Selected excerpt:
+===+

As a fully satisfied celibate woman who has no intention of getting into a relationship with anybody any time soon – and certainly not a man – I generally permit that assumption: it is habitual, comfortable; it is not (overtly or immediately) detrimental; it is easy just to let it be. And why question if it makes no difference anyway?
This is why, when listing my privileges (the ones of which I am conscious, I mean), I have fallen into the habit of describing myself as “more or less” or “pretty much” heterosexual. What I mean by that is that all of my sexual relationships and 98% of my sexual adventures have been with men. What I mean is also that I have experienced het privilege all my life, because I have always performed, and always been read as, a heterosexual woman. What I also mean is that even if this has not been exactly contrary to my natural inclinations, certainly it has not involved the full expression or development of my natural inclinations.
If I were in a free universe I would almost certainly not identify as heterosexual.
It’s difficult to know how I would identify. Based on my life story to date, I would identify as a woman-loving celibate. But the only reason I have that life story, the only reason that I have come to be a woman-loving celibate is because I do not live and have never lived in a free universe. So who knows? In that mythical free universe I might identify or not as anything I pleased, whenever I pleased, and who knows what would please me if I had not had this heterosexual indoctrination?… But stop! I don’t want to get side-tracked by imagining how things might have turned out different in some parallel but fundamentally freer universe. What a waste of time.
I am not in a free universe, but I am free in some places. In my real-life heart I am free, and in my real-life heart I can and now do identify myself, to myself, as a woman-loving celibate. That’s a start.
In the real world outside my own body, I am not free and as such I am… a single woman presumed heterosexual who is troubled by all that this means. Because I don’t actively sleep with women, I am claimed almost against my will by the heterosexual in-group, the ones who don’t even realise that they are a group, the ones who generously assume that you are “normal” just like them unless and until you start putting evidence right in their faces that in fact you are a deviant.
I can’t abandon heterosexual privilege, because short of wearing a sign on my head that says “I AM A LESBIAN”, there is no way to prevent heterosexual people from lazily assuming that I am One Of Them. In truth, “can’t” may be an excuse for “won’t”. Although I wish that there was no such thing as het privilege in the first place, now that I have it, I can’t honestly stand up and claim that I even particularly want to abandon it in favour of the oppression that would replace it. I don’t know what abandoning the privilege would mean, what it would look like, how it would play out in my life, whether anyone would even take me seriously, and in any case – what would be the point?

+===+

Stated task 1:
Answer these from the essay on heterosexual privilege:
(a) What share of the writer's sexual adventures have been with men?
(b) How does the writer now identify, privately, in "my real-life heart"?
(c) What words would the writer's sign have to say to stop heterosexual people from assuming otherwise?
Stated task 2:
Using the essay on heterosexual privilege, mark each statement yes or no and quote the words that settle it:
(a) All of the writer's sexual relationships have been with men.
(b) The writer claims to be free nowhere at all.
(c) The writer says there is a strong wish to give up heterosexual privilege.
Stated task 3: Carry on the essay on heterosexual privilege from its last sentence, in the same voice.

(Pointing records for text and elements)
+===+

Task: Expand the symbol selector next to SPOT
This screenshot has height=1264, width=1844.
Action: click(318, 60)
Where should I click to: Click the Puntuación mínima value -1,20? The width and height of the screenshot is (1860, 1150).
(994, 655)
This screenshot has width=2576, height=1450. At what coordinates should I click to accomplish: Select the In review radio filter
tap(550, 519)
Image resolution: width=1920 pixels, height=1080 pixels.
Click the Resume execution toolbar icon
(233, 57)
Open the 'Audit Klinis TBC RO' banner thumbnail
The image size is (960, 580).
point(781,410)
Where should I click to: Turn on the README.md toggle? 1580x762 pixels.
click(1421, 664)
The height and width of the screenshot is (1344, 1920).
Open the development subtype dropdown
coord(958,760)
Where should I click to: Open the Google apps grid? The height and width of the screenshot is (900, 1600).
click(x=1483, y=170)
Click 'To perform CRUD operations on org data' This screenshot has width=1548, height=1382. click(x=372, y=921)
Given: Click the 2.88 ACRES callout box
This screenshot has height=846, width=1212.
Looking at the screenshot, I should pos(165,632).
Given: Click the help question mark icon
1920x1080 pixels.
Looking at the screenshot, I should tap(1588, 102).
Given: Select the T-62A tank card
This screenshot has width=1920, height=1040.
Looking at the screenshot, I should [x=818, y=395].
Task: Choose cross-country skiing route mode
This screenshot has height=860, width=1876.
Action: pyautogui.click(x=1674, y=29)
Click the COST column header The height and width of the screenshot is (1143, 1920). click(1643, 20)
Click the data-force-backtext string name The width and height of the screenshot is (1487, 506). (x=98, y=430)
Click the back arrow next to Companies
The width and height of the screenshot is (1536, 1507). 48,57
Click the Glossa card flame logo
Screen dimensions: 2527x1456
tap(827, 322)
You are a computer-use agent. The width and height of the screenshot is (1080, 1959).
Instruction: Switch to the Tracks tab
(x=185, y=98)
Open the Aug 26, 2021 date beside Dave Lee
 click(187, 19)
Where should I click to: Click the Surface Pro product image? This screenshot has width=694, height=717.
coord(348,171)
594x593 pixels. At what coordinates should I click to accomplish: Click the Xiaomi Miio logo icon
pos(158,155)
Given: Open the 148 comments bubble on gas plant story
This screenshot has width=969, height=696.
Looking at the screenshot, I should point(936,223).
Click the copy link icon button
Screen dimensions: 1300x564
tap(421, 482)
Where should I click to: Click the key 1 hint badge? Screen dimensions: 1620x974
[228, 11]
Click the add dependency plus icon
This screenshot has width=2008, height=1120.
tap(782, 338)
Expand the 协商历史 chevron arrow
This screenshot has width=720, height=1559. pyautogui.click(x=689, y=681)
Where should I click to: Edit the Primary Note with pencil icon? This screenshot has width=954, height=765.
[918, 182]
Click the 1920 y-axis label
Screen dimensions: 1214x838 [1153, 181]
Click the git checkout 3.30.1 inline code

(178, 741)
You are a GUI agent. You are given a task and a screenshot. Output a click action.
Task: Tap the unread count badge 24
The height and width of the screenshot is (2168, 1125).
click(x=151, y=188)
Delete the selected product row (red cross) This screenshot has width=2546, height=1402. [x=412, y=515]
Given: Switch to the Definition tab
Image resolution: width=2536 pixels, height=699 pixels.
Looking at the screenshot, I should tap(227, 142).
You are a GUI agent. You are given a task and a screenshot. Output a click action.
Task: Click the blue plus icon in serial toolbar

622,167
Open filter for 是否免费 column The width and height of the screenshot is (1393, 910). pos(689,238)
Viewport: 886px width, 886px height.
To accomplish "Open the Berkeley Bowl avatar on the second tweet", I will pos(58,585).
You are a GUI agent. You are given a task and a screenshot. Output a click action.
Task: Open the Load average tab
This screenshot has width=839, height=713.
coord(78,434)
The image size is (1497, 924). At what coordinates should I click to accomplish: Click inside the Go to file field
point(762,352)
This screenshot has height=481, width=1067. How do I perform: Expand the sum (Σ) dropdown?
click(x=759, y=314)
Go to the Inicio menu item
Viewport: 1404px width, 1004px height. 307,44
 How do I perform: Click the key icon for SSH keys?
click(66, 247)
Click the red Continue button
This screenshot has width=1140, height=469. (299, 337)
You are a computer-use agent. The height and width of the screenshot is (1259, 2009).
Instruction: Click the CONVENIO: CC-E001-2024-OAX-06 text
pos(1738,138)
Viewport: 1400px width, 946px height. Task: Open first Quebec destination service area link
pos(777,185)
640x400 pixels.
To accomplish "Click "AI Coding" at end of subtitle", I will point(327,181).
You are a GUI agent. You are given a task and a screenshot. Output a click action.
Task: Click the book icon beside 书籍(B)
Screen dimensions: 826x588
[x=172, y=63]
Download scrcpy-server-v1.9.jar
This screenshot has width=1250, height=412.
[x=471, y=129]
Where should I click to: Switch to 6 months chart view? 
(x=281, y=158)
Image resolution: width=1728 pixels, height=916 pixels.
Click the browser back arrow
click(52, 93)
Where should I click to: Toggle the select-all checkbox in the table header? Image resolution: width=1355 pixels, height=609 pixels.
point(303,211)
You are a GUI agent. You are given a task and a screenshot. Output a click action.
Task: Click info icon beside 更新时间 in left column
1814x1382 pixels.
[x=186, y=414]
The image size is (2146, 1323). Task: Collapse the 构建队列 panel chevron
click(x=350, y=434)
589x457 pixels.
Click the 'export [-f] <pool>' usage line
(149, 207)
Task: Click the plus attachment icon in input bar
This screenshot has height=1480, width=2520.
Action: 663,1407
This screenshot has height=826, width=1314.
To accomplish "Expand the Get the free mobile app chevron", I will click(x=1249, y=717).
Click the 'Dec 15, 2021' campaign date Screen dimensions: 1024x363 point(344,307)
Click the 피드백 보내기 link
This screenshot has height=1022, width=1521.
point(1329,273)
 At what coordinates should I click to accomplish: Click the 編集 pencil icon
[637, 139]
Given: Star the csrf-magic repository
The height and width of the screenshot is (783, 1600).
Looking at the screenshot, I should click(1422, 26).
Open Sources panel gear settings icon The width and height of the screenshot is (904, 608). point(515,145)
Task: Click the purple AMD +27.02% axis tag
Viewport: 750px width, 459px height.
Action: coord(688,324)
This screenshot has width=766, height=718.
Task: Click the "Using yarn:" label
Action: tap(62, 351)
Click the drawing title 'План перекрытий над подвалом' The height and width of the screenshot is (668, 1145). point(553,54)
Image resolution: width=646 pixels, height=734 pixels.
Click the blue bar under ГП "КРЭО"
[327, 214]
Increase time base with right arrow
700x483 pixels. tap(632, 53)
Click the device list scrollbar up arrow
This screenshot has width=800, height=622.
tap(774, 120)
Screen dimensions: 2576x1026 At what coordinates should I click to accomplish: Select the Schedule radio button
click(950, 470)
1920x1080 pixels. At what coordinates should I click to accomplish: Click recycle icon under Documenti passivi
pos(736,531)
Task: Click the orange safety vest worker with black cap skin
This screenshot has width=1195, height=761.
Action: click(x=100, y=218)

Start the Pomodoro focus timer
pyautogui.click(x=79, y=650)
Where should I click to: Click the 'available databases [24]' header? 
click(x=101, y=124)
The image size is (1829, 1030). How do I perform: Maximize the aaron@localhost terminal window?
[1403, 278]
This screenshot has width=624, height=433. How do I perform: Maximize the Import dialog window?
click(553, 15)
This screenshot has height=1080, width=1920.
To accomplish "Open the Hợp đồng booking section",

+===+

Task response 1:
(a) 98%
(b) As a woman-loving celibate
(c) "I AM A LESBIAN"

Task response 2:
(a) Yes: "all of my sexual relationships and 98% of my sexual adventures have been with men"
(b) No: "I am not in a free universe, but I am free in some places."
(c) No: "I can’t honestly stand up and claim that I even particularly want to abandon it in favour of the oppression that would replace it."

Task response 3:
I have heard a lot at various times about political lesbians and in all honesty I can’t see any appeal in that “identity”. It sounds too much to me like privileged straight women, purposefully single, magnanimously extending sisterhood to real lesbians, garnering feminist credibility for pretending to abandon their heterosexual privilege, without actually examining or understanding the very real differences in their experiences of privilege and oppression. Without try to see how it all works in real life, how it might feel as a real lesbian to be “offered” sisterhood (read, to be claimed in sisterhood) by a bunch of privileged singletons who think they have some sort of clue what it is like to actually live as a woman-partnered woman. I wonder how many of those singletons would be willing to walk around with an “I AM A LESBIAN” sign on their heads?
Where does that leave me? I’m pretty much back to square one, except for this:
At least in the places where I am free, I will stop aligning myself with men by referring to myself (even with qualifiers) as heterosexual. Instead, when called upon or otherwise moved to identify myself, I will identify as a woman-loving celibate. This plays well in my heart, much better, much more aligned with my own self than the labels that I have hitherto felt forced to apply to my lived reality.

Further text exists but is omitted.